News | April 19, 2018

Holleman to Senators: Federal protections are key to clean water

Holleman testifying in a coal ash case at the U.S. Senate.

Senior Attorney Frank Holleman testified before the U.S. Senate Committee on Environment and Public Works Wednesday about the essential role of citizen enforcement for clean water. In the hearing, Senators were considering a request from the Environmental Protection Agency about whether it should re-evaluate the 40-year EPA position that the Clean Water Act protects waterways from toxic pollution carried from industrial sources to rivers and lakes through groundwater.

Citizens represented by SELC have been enforcing this aspect of the Clean Water Act to protect their water resources. Polluters are trying to cut off this citizen law enforcement by restricting the historic protections of the Clean Water Act and leaving all law enforcement to state agencies.

In the Southeast, SELC has ended up in various courts over numerous instances where states have failed to protect local water supplies from coal ash and pipeline pollution. Holleman litigated many of these cases and has seen first-hand how the law plays out.

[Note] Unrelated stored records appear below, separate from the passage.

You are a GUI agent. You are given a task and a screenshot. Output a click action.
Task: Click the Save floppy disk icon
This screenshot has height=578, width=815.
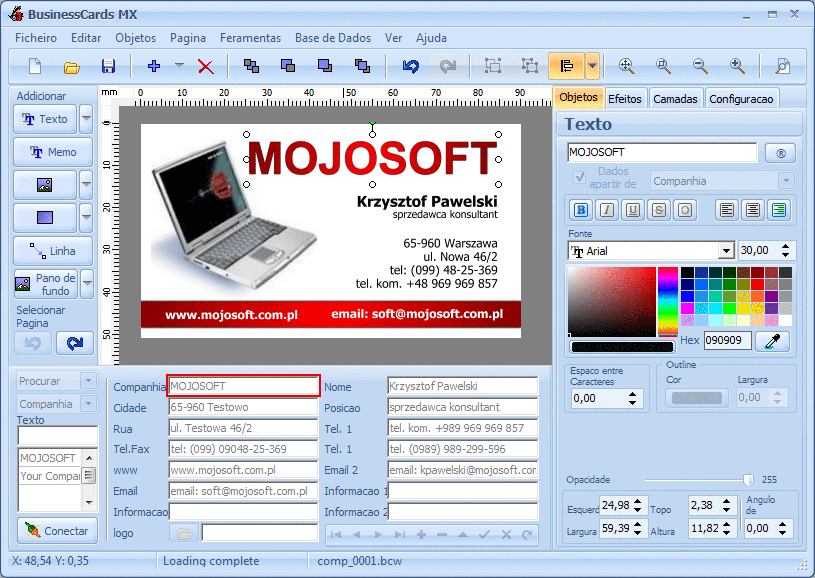tap(108, 66)
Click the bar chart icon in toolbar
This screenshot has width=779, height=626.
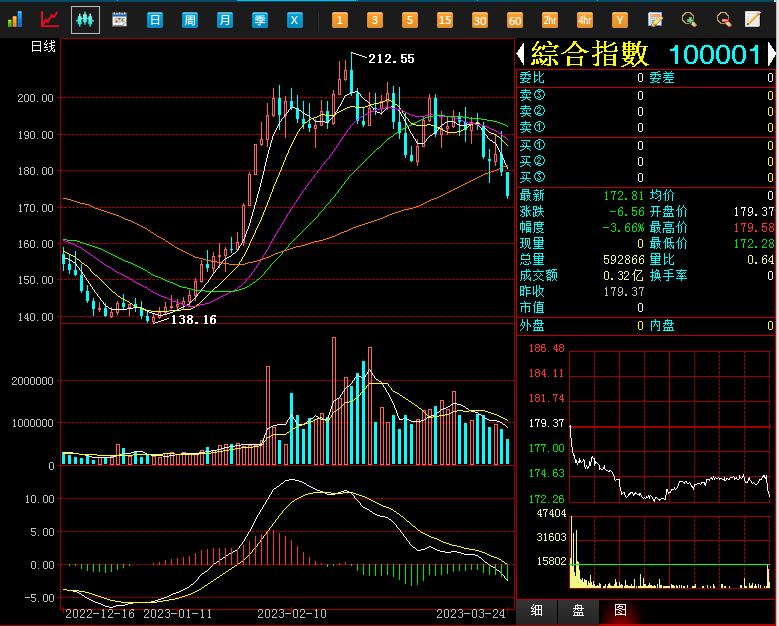coord(15,19)
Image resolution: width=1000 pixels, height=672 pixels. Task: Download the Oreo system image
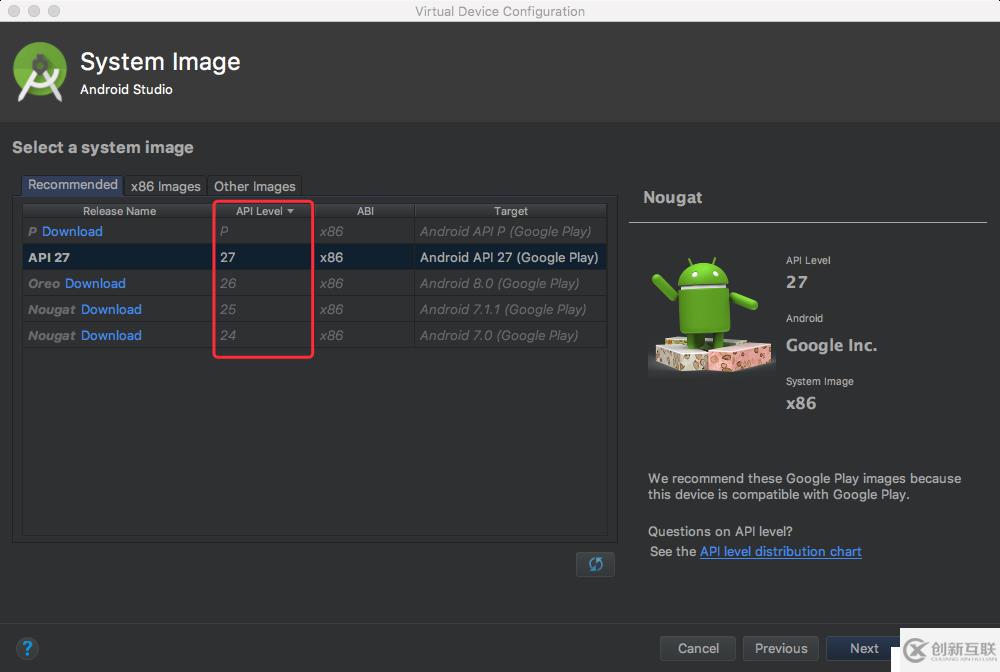pos(97,283)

“The polluters well know that, if this pollution is left to the state agencies alone, the polluters will get off the hook,” Holleman told the Senators.

He went on to recount a number of the coal ash cases fought or underway across the Southeast and the many times that local communities have taken the law into their own hands and enforced the Clean Water Act to protect their water resources.

This EPA notice is not about regulatory certainty,” Holleman testified. “It is about allowing large polluters to pollute without meaningful enforcement. We ask you all to stand up for the rights of citizens, for property and water rights, and for clean water.


A video of the full hearing is available on the committee website; Holleman begins his testimony at the 48-minute mark.